Original copy sent to IT services clients on 12/13/21, with updates made since then. Last updated on 3/3/21. 

The updated version 2.17.1 has addressed all problems.

If you do not remediate the vulnerability to protect consumer data, the FTC says there will be legal repercussions.

On Friday, December 10th, a bug was found within a Java-based server function software called Log4J. Because Java-based code is so widely used on corporate networks, this is one of the biggest risks in recent years. It has been assigned a CVSS score of 10, which is the maximum severity rating possible. “We’ve wondered what a CVSS score of 10 might look like. We need wonder no longer.” “It’s one of the most significant vulnerabilities I’ve seen in a long time,” said Aaron Portnoy, chief scientist at the security firm Randori.

Why is it such a big deal? This bug can be used by hackers to break into corporate networks, allowing them to turn “log files that keep track of what users do on computer servers into malicious instructions that force the machine to download unauthorized software,” says Tom Loftus with WSJ’s CIO Journal. With zero authentication needed, they can gain uncontrolled access to your entire system. Sensitive data can be installed and back doors can be put in place, putting your network at risk even after patches are installed. “Use any of these [Apache] products are indirectly vulnerable to the Log4Shell exploit, even if some may not be aware of it because Log4j is buried deeply in their infrastructure.”
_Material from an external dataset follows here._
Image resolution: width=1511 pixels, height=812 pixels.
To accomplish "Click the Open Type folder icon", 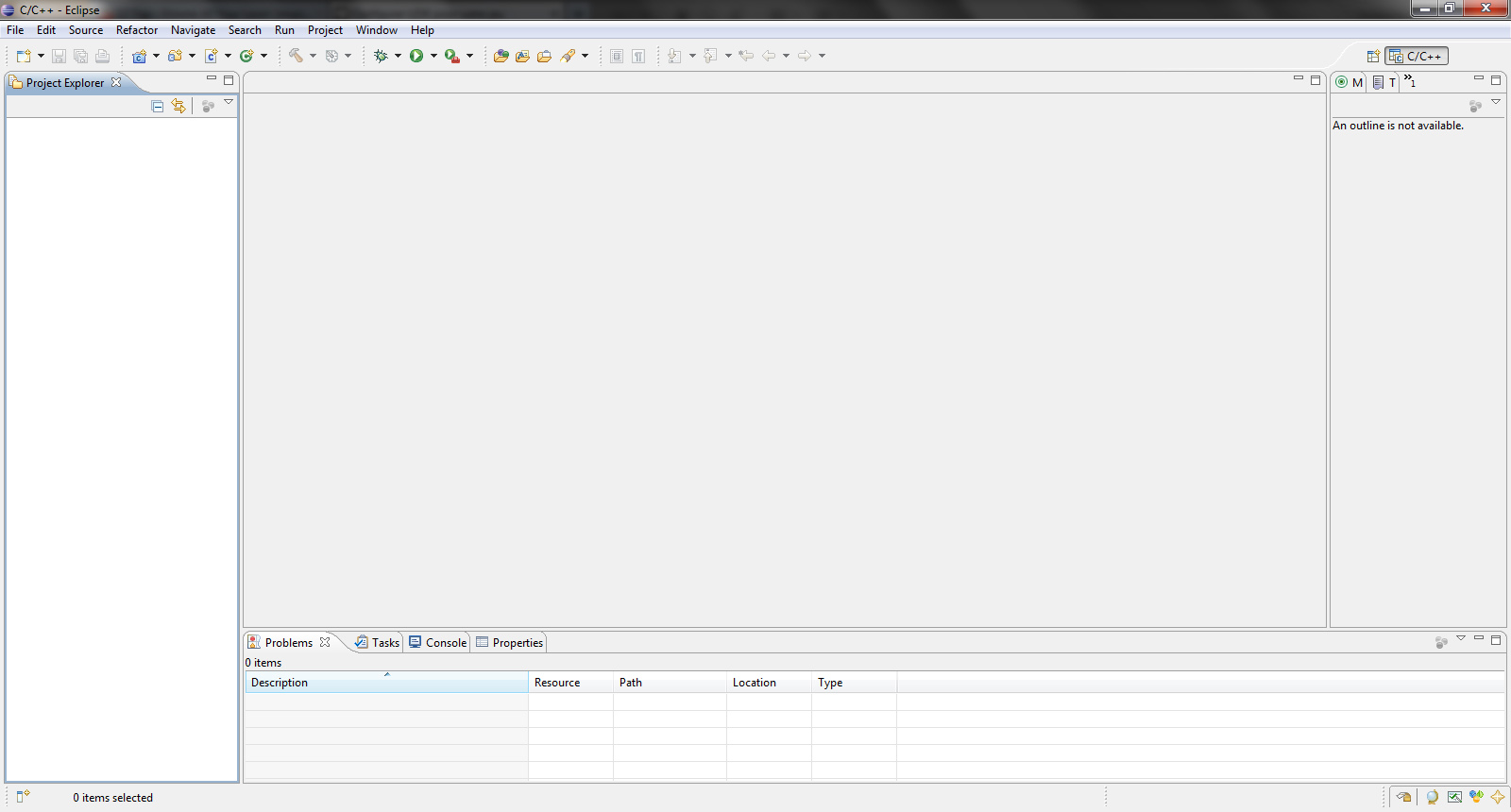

Some top names affected include Apple, Amazon, and Twitter, among thousands more most likely. You can become a victim very easily as well. On Minecraft, all that was necessary is a specific message sent in the chatbox. For Apple and Tesla, changing the device’s name to something malicious was all it took. “Once the attacker has full access and control of an application, they can perform a myriad of objectives–installing coin miners, [enabling] credential theft and lateral movement, and exfiltrating data from compromised systems.”

Although this is an extremely severe threat, our Managed IT Services team is remaining calm for quite a few reasons. The past few days have been spent going down our list of vendors to see if we, and therefore you, are in danger. In short, no–but there are contingencies. We’ve included a breakdown below:

  • Our utilization of 2FA and MFA increases our security immensely.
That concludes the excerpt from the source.